I have read all 7 Harry Potter books (published almost every year from 1997 to 2007) and now seen all 8 Harry Potter movies (issued in turn over the course of the decade 2001-2011). I fell in love with the first book and have been a fan ever since. In an era when reading is in decline, good literature (i.e., well composed stories, written in really good English) is itself a true treasure. Being a bit of an Anglophile, I suppose I liked the portrayal (especially in the earlier books) of what was in effect (however magical) something like a British Public School - with the accompanying message that, however much such a school may be a fun place to study and a good place to make life-long contacts, it might also be a dangerous place (as well as a haven for bullies). Having grown up with fairy-tales, I was no doubt attracted to a new fairy tale, with lots of classic fairy-tale characteristics, set in our own time. That, to me, answers the uniquely contemporary, nanny-ish objection that the Harry Potter stories are frightening (as if the fairy-tales I grew up with weren’t) and also the fundamentalist Christian objection that the Harry Potter stories are neo-pagan (as if classic fairy-tales about witches, fairies, etc., were all somehow Christian in origin). Most of all, however, the Harry Potter stories highlight some of the most socially significant human virtues – qualities like personal integrity, friendship, and loyalty, virtues practiced conspicuously by Harry himself, but also by his cadre of good, close friends. In fact, it is one of the most enduringly appealing features of the series (right from the beginning) that great deeds get done, not just by Harry (of whom great deeds were always expected) but by Harry’s friends (notably Ron Weasley), apparently ordinary folks from whom great deeds were not necessarily expected.
In the earlier books (and their corresponding movies), Harry, Ron, Hermione, and their classmates are still kids. There is indeed danger, and Harry (helped by Ron and others) responds heroically. Even so, however, the overall tone is truly magical (in the joyful as well as literal sense). As the kids grow and pass puberty, the typical crises of adolescence appear in all their typically teen-age apocalyptic intensity – perfectly paralleled in turn by the increasing intensity of an increasingly apocalyptic threat to the magical wizarding world, highlighted in a series of intensely tragic deaths of a fellow student, of Harry’s godfather and friend, and finally Harry’s mentor and main protector, Dumbledore. At length, in the final book (and the last two movies), what should have been Harry’s “senior” year at Hogwarts has Harry hiding and on the run, far from the fun of school – only to return there for the climactic battle at the end.
The final book’s division into two movies was presumably necessitated by the enormous length and complexity of the last book. One incidental advantage of that division has been to highlight the final playing-put of Harry, Ron, and Hermione’s relational adolescent angst in the earlier movie, leaving the last one to focus almost entirely on the apocalyptic conflict and the final battle scene.
Especially in the final scenes, it is hard not to notice quasi-Christian symbolism.
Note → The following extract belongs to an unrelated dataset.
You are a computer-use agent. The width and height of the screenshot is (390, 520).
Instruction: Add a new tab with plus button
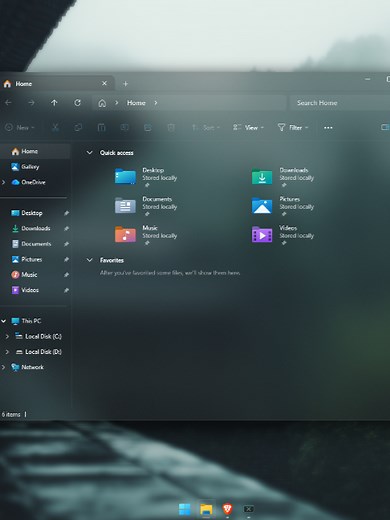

Harry voluntarily goes to die – offering his life in sacrifice to save the many. He returns to life again, however, resulting in the ultimate victory over evil. In the background, both facilitating Harry’s sacrifice of himself and his return to life, Dumbledore can be seen as a kind of God-the-Father figure. While it would seem strange to suggest that such imagery is accidental or inadvertent, it is not necessary to interpret the Harry Potter series primarily as a Christian parable. After all, such Christian symbolism is deeply rooted in Western culture and literary tradition.
In the Harry Potter series (as in fairy-tales in general), good ultimately triumphs over evil. The magic makes it exciting (and produces plenty of exciting special effects), but it is the ordinary, human virtues, traditionally celebrated in Western morality (Christian and pre-Christian) that are exemplified by the heroes and make the ultimate victory possible.